What are your favorite things about the ship?
I tend to be especially drawn towards ships that are (or have the potential to be) agents of narrative/character development for the characters as individuals. And this is especially the case for Athena and Simon. They were quite literally created with and for each other.
You can't really think or talk about Simon Blackquill without first talking about Athena Cykes--about the fact he was willing to risk and even give up his life to protect a sensitive, frightened child from an experience (prison and/or execution) that would've destroyed everything about her. You can't really think or talk about Athena Cykes without talking about Simon Blackquill--about the brave, kind young man who comforted and protected her when no one else would but who wouldn't let her comfort and protect him back.
Everyone always talks about the impact that narumitsu have on each other, and I'll admit that they do. But the thing is...there are other people in Phoenix's and Miles' lives that have had as greater or greater an impact on each of them than they have on each other. (Mia, Maya, Dahlia, Trucy, debatably Larry, Apollo, or Kristoph for Phoenix; Gregory, von Karma, Gant, and debatably Kay, Gumshoe, and Ziska for Miles).
For Athena and Simon, there's really no contest, they are the single most important and impactful person in each other's life. Yes, Apollo, Phoenix, and Juniper also influenced Athena. Yes, Fullbright, Metis Aura, and the spoiler character also influenced Simon. But none of them did so to the level that Athena and Simon influenced each other. To quote Wicked, "Who can say if I've been changed for the better? (I do believe I have been changed for the better.) But because I knew you, I have been changed for good." That's it; that's them.
Additionally, they do have some other tropes that I enjoy: grump and sunshine (though Athena is so much more complex and complicated than just a "sunshine" and Simon can also be much more playful than the typical grump); the couple that saves each other; contrasting visual aesthetics; height difference; "we're both hella neurodivergent albeit in different ways,"
Is there an unpopular opinion you have on your ship?

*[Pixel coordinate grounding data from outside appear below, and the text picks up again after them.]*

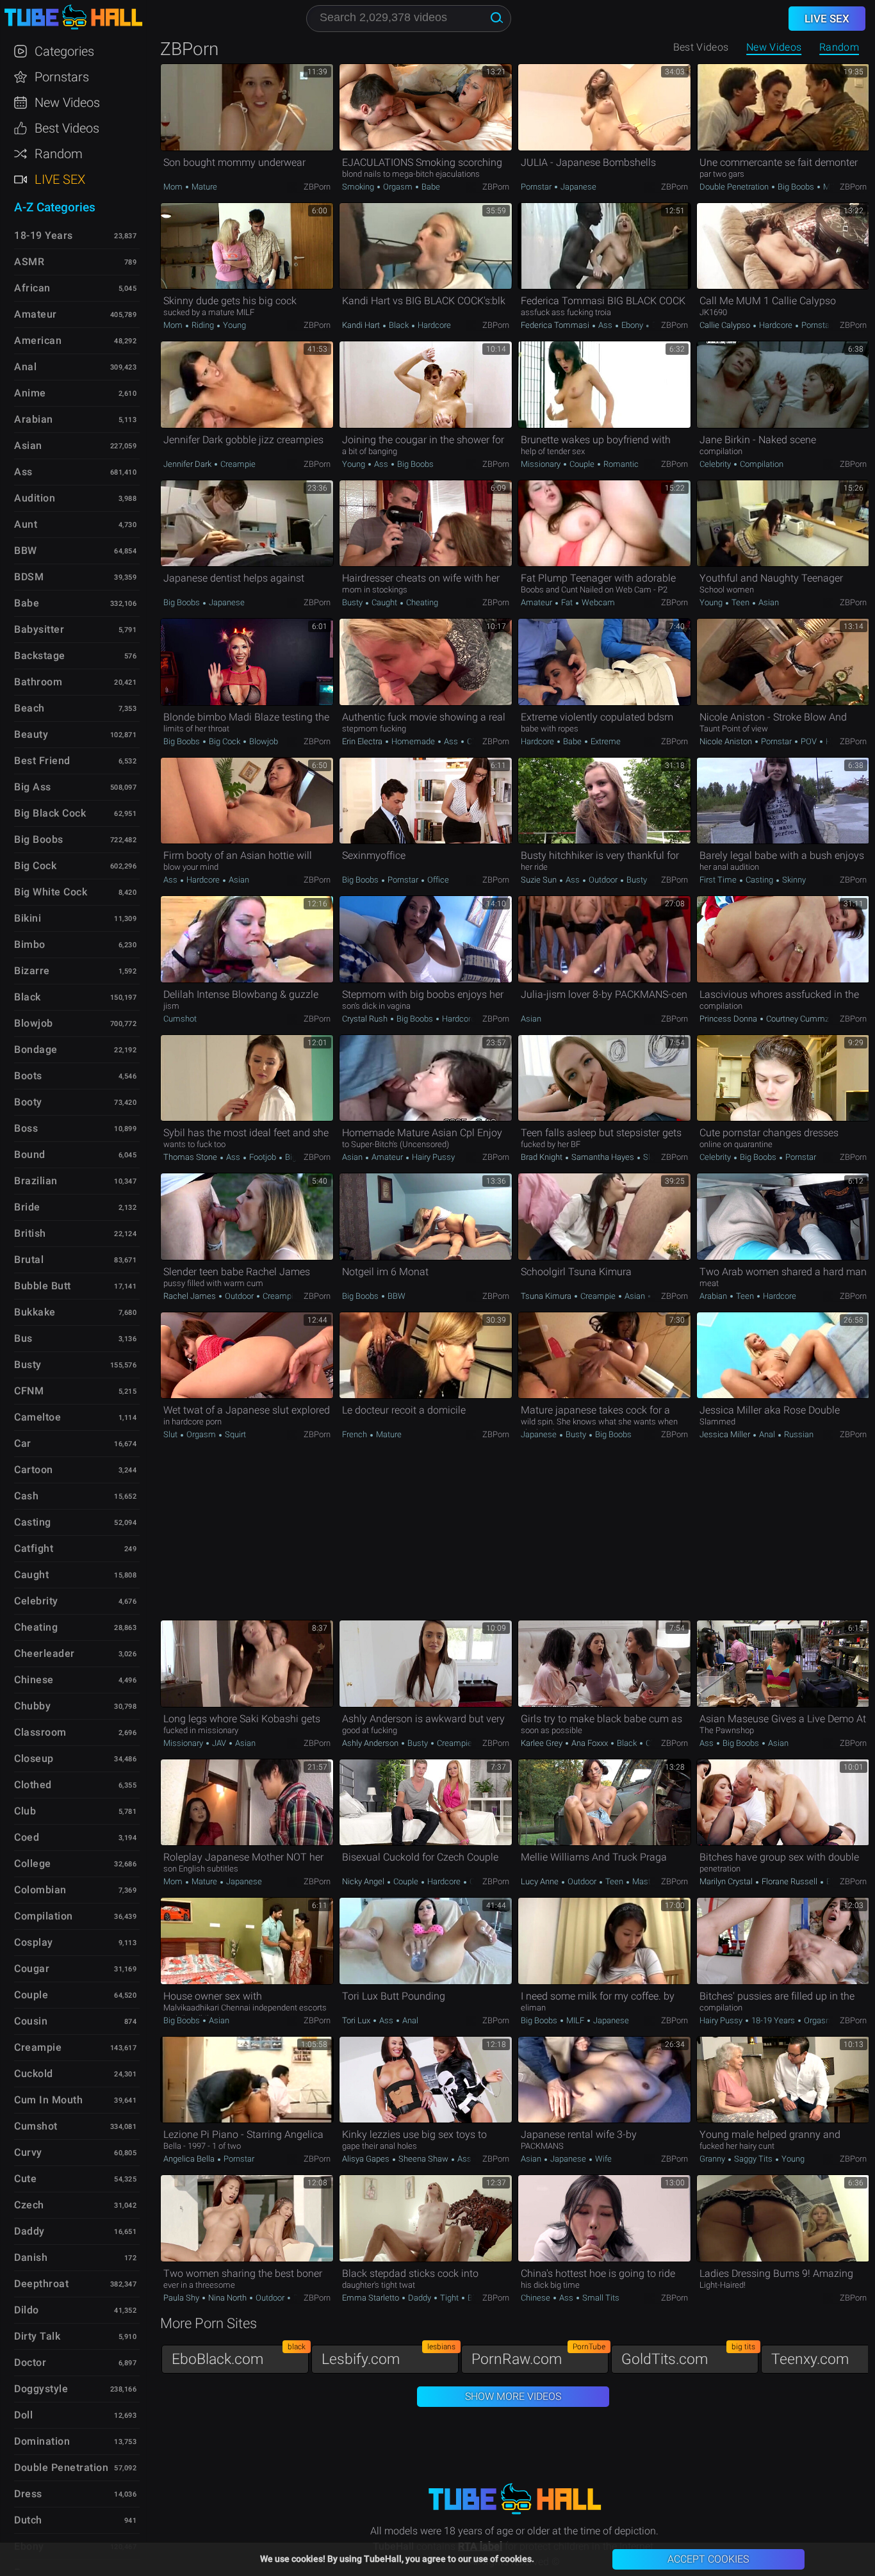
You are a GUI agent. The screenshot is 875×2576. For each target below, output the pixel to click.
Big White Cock (50, 892)
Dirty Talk (37, 2336)
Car (22, 1443)
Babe (430, 187)
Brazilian (36, 1181)
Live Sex (60, 179)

The fact that it's a valid ship in the first place? I've legit seen the argument that you can't ship it because hypothetical future step-incest. Which is absurd in and of itself but especially cause it's presuming a reality that could not possibly exist. One where Metis not only lives (so we're starting off very canon-divergent) but also returns Aura's feelings, assumes that because they love each other that they would of course have to get married (which not every couple want) and therefore Simon now is hypothetically Athena's step-uncle in the future and this possible reality should be treated as such even if it doesn't exist. And just if you have to conceive of so many steps in order to justify why not to ship a pairing, maybe your case against isn't as strong as you think. Also very curious to hear what OP thinks of double-in-law marriages (ex: Person A marries Person B and then Person B's sibling marries A's sibling) because like those exist in real life???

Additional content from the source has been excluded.